ヴァルスはしだいにレストラン用品のセールスマンでは物足りなくなって、スペインからエスプレッソの機械の輸入を始めようとボスの説得にかかっていました。
急速に増えているキューバ人のコーヒーへの渇望を癒そうというのです。
しかし、手入れが面倒なこの機械は厄介なしろものだとボスは考えました。
そして冷蔵庫、皿洗い機、ステンレス製レンジその他のもっと大型で単純な仕入れ品にこれを加えることを拒否しました。
在庫管理の上からもその方がいいと思っていました。
そこでヴァルスは友人から〈高利〉で借金をすると、自分でエスプレッソ機械の輸入を始めました。
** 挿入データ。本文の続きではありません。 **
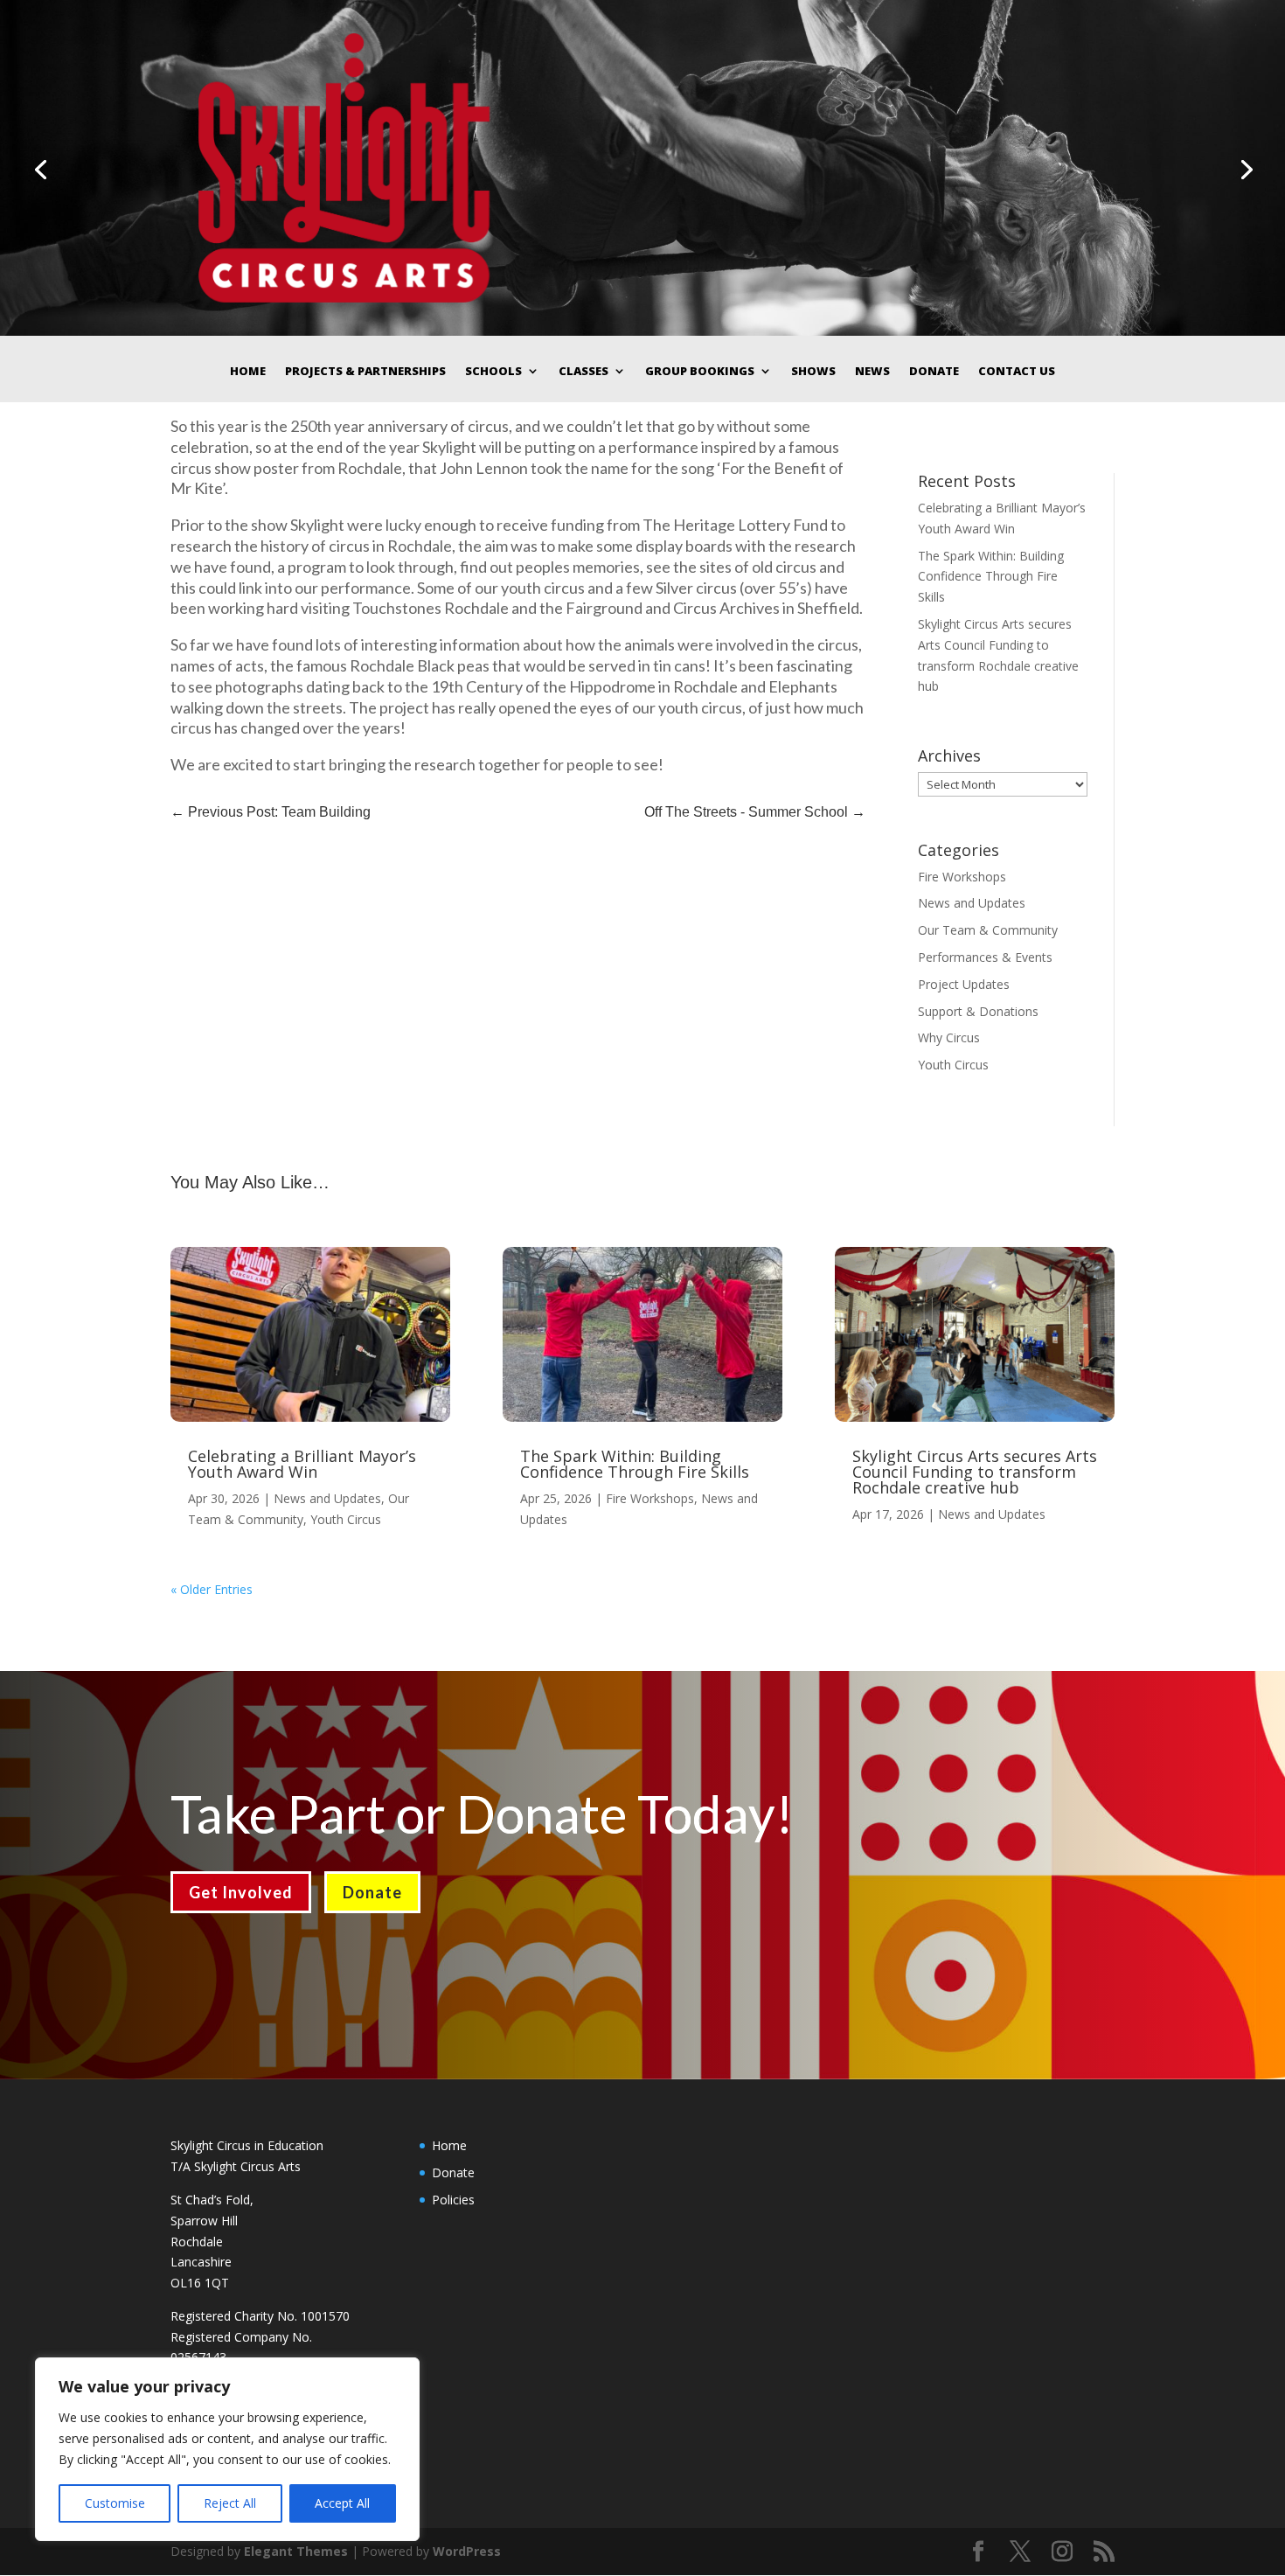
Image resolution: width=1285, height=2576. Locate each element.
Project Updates (964, 984)
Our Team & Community (988, 930)
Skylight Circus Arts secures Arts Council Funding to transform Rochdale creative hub (974, 1471)
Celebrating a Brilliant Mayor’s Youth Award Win (302, 1463)
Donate (934, 372)
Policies (453, 2199)
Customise (115, 2503)
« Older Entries (211, 1589)
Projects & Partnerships (365, 372)
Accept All (342, 2503)
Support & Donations (978, 1011)
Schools (493, 372)
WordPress (467, 2551)
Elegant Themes (296, 2551)
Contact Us (1016, 372)
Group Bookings (699, 372)
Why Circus (949, 1037)
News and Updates (971, 903)
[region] (227, 2449)
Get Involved (241, 1892)
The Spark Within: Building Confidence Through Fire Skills (991, 576)
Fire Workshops (962, 876)
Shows (813, 372)
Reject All (230, 2503)
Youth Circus (953, 1064)
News (872, 372)
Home (248, 372)
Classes (583, 372)
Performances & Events (985, 957)
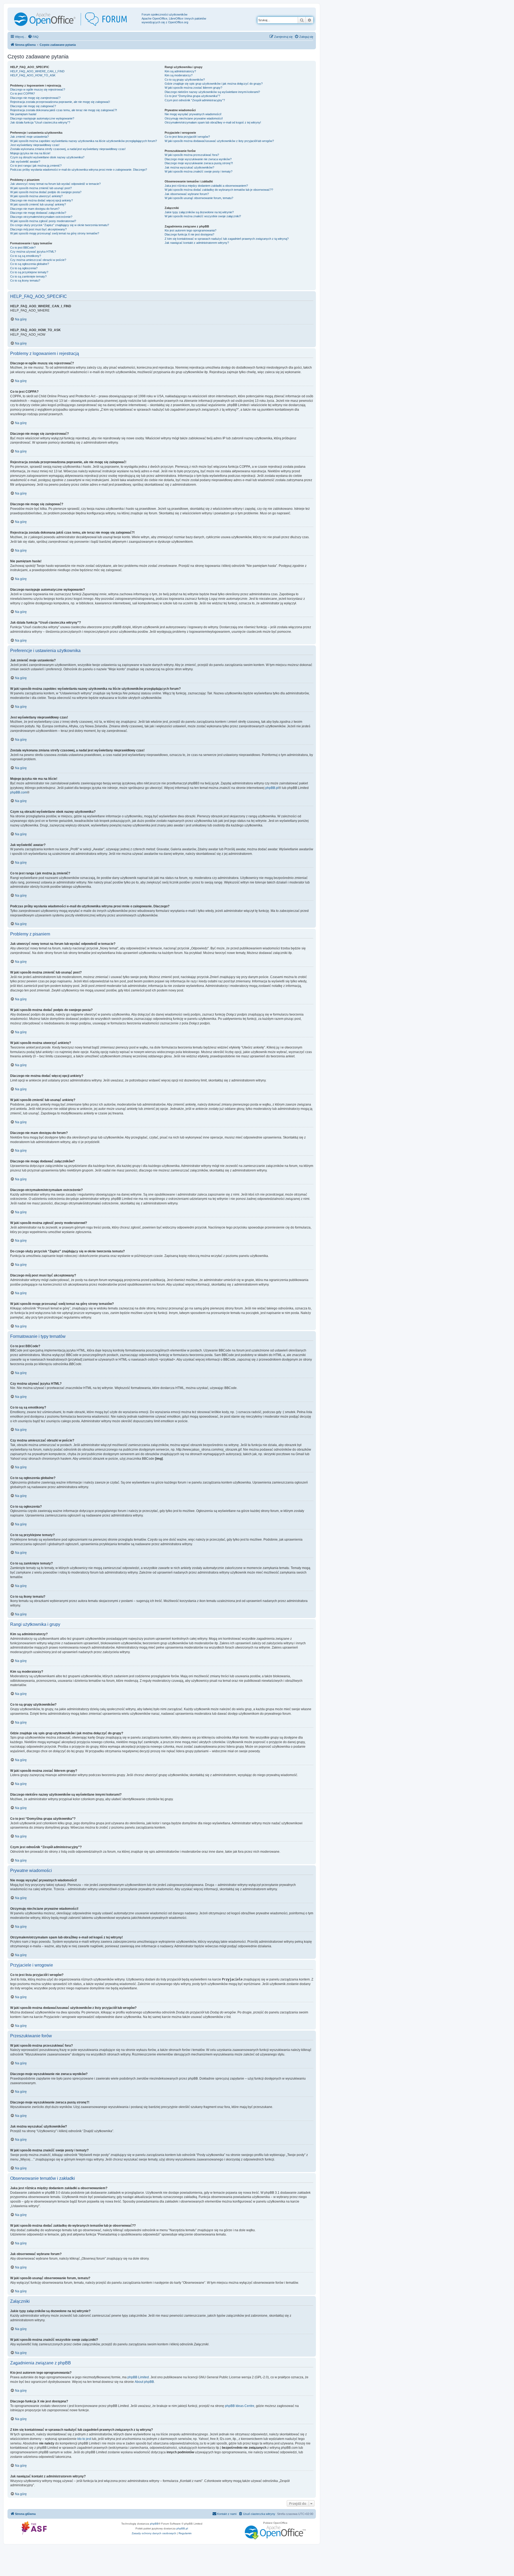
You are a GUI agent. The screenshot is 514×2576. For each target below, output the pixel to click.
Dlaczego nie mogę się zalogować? (33, 106)
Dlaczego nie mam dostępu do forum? (34, 208)
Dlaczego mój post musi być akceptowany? (38, 229)
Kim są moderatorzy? (178, 75)
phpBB (154, 2523)
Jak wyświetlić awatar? (25, 161)
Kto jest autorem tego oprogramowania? (190, 230)
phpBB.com (18, 792)
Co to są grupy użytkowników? (185, 79)
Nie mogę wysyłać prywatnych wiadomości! (193, 114)
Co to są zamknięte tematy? (28, 276)
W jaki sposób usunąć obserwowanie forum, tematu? (199, 198)
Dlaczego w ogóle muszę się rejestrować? (37, 89)
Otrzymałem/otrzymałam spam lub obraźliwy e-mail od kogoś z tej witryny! (213, 122)
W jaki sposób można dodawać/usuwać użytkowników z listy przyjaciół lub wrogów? (219, 141)
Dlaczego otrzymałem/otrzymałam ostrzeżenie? (41, 216)
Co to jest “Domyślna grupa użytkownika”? (192, 96)
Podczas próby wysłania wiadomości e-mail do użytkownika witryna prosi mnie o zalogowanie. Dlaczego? (78, 169)
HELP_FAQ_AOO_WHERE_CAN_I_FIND (37, 71)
1台300ドルで買入れて千2百ドルで売り、ほどなく借金を返済することができたのです。
彼は機械の据付けと点検修理をするゴメッツという職工を雇い入れ、ノース・マイアミ・アベニューに店を借りてインターナショナル・イクイップメント・コーポレーションという会社を作りました。
再び借金、2番抵当権、そして少ない支払いなどでやりくりして、マイアミ南西部の1万7500ドルの家に家族を移しました。
その家には1982年まで住むことになります。